» WORK REQUIRED
The data below should be printed in full, exactly, and without any of its images.

RECORDS PROVIDED Block Start

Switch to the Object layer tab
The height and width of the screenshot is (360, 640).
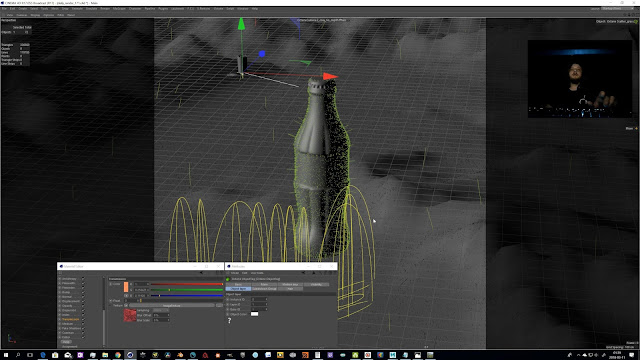[x=238, y=289]
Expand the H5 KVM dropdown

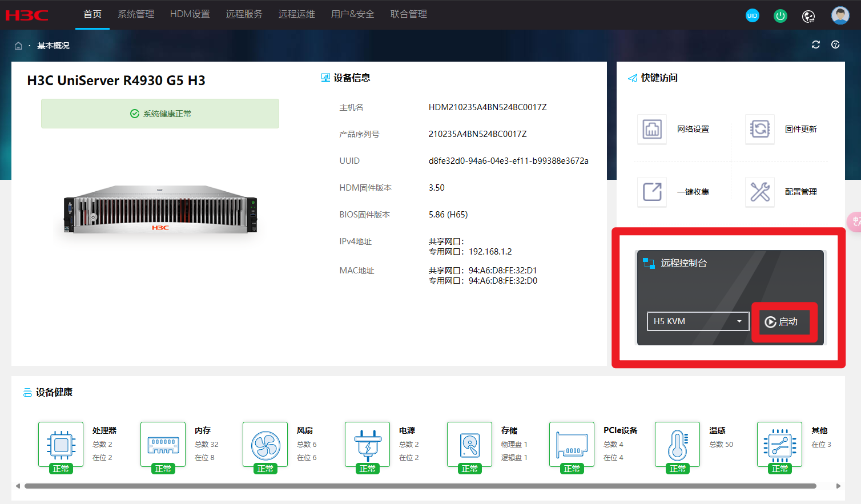click(697, 321)
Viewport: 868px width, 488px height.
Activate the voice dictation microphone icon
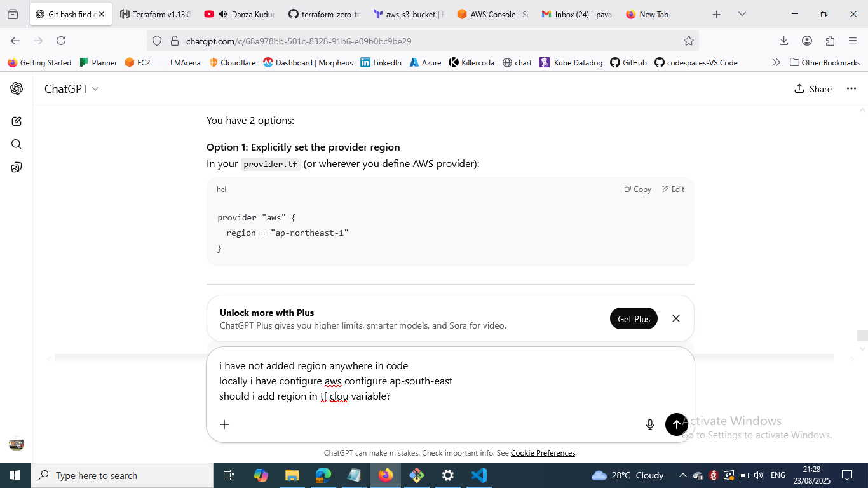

RECORDS PROVIDED Block End

» SOLUTION TO THE PROBLEM
Switch to the Object layer tab
The height and width of the screenshot is (360, 640).
[x=238, y=289]
Expand the H5 KVM dropdown

click(697, 321)
Viewport: 868px width, 488px height.
Activate the voice dictation microphone icon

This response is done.